Combien étaient-ils vraiment, dimanche 20 juin, ces manifestants « chinois » dimanche, mobilisés contre les violences ? 8 500 comme l’a dit la préfecture de police, ou vraiment 20 000 comme l’ont revendiqué les organisateurs ? C’était en tout cas très impressionnant.
Dans les Xe, XIe, XIXe et XXe qui jouxtent Belleville, cet événement spectaculaire a marqué les esprits des riverains d’autant plus fortement que cette communauté est réputée pour son exceptionnelle discrétion.
En fin de rassemblement, il y eut entre de jeunes Chinois et des jeunes de cités voisines quelques heurts, partis dit-on du vol d’un sac à main, et les organisateurs ont regretté « que la police n’ait pas empêché ces affrontements ». 5 jeunes Chinois devraient être déférés ou convoqués devant un tribunal à la suite de ces incidents.
Certains habitants de Belleville, eux aussi préoccupés par l’insécurité, ont jugé dommage de ne pas être conviés à cette manifestation…qu’ils ont jugée trop communautariste.
Deux risques principaux apparaissent à la faveur d’un tel événement.
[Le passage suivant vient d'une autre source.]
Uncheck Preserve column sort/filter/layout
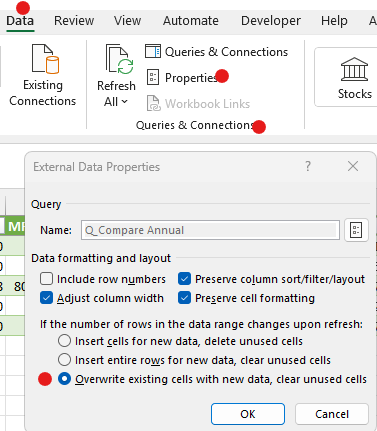 (184, 279)
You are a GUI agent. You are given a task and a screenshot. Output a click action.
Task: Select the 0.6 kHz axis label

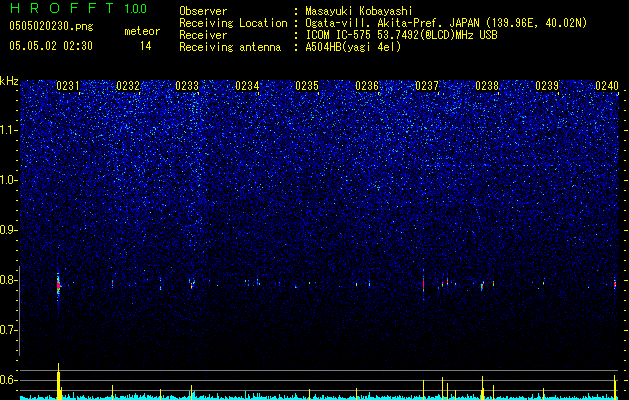coord(8,380)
Que des communautés deviennent durablement antagonistes, dans ce quartier comme dans d’autres, et que des citoyens, jugeant la police trop inefficace sur le sujet, ne soient tentés d’organiser leur propre protection, avec toutes les dérives que l’on peut redouter.
Bien conscients de ces dangers, les élus locaux vont tenter de ne pas laisser la situation s’envenimer. Pour Frédérique Calandra, la maire (PS) du XXe : « La démarche des Chinois est une première. Il faut en tenir compte. Avec mes collègues du Xe, du XIe et du XIXe, nous nous sommes mis d’accord pour créer un comité de pilotage sur cette question. »
La façon dont ce quartier, ses élus et sa police se positionneront sur les moyens de lutter contre la montée des violences sera certainement observée à la loupe par l’ensemble des élus de Paris, le préfet Michel Gaudin reconnaissant récemment, selon le Parisien, que les représentants des arrondissements de Paris ne lui parlent plus que de violence et de trafics de drogue.